Dans quelques semaines, le Sénégal va célébrer l’Eid el Kébir communément appelé Tabaski. Ainsi, l’acheminement du troupeau se déroule dans de meilleures conditions mais l’aliment de bétail reste très cher sans compter les frais du transport avec plus de 30 milliards perdus par an.
Le président de la Confédération du Sénégal Abdoulaye Arona Ka a indiqué que le contrôle sanitaire laisse à désirer car les éleveurs n’ont pas la capacité de contrôler tous ces moutons, au grand bonheur des parasites qui sont très dangereux pour la santé publique.
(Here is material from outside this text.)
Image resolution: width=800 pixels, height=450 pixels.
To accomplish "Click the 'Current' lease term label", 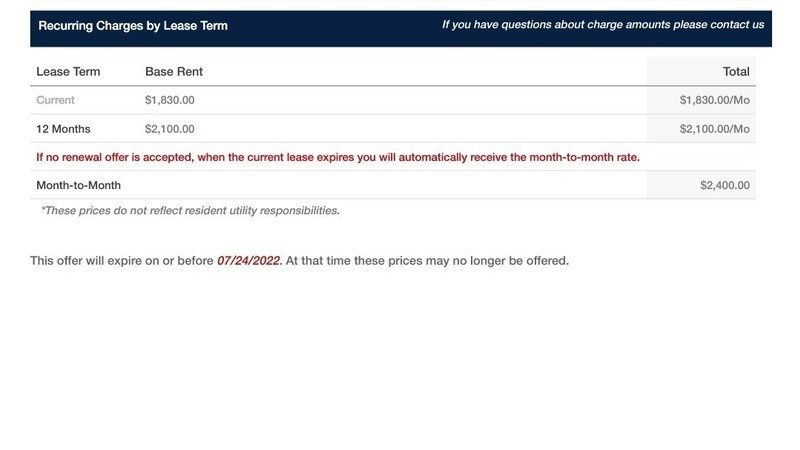I will pyautogui.click(x=55, y=100).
Raison pour laquelle, il a signalé « qu’au niveau des grands centres tel-que « khewkhay » et des frontières au nord avec la Mauritanie, de l’autre côté vers le Mali, l’on note une grande affluence des moutons qued’habitude au niveau de Dakar, à cause de la cherté des entrants,
Toutefois, estime-t-il, les opérateurs attendent une semaine voir même des jours pour pénétrer complètement Dakar
M. Kà annonce également qu’il y’a des pertes en milliards chaque année du point de vue de l’importation des bêtes
« les producteurs sénégalais perdent plus de 30 milliards de francs CFA par an, au détriment des producteurs des pays limitrophes, un fait qui n’est pas du tout facile pour eux , car , dans cette perspective, pour offrir aux opérateurs nationaux comme étrangers, un cadre propice et une sécurité suffisante, respectivement aux frontières, le long des axes de convoyage ainsi qu’au niveau des zones d’attentes et des points de vente, il est demandé, l’assouplissement du contrôle des camions et véhicules transportant des moutons à destination du Sénégal » a-t-il détaillé.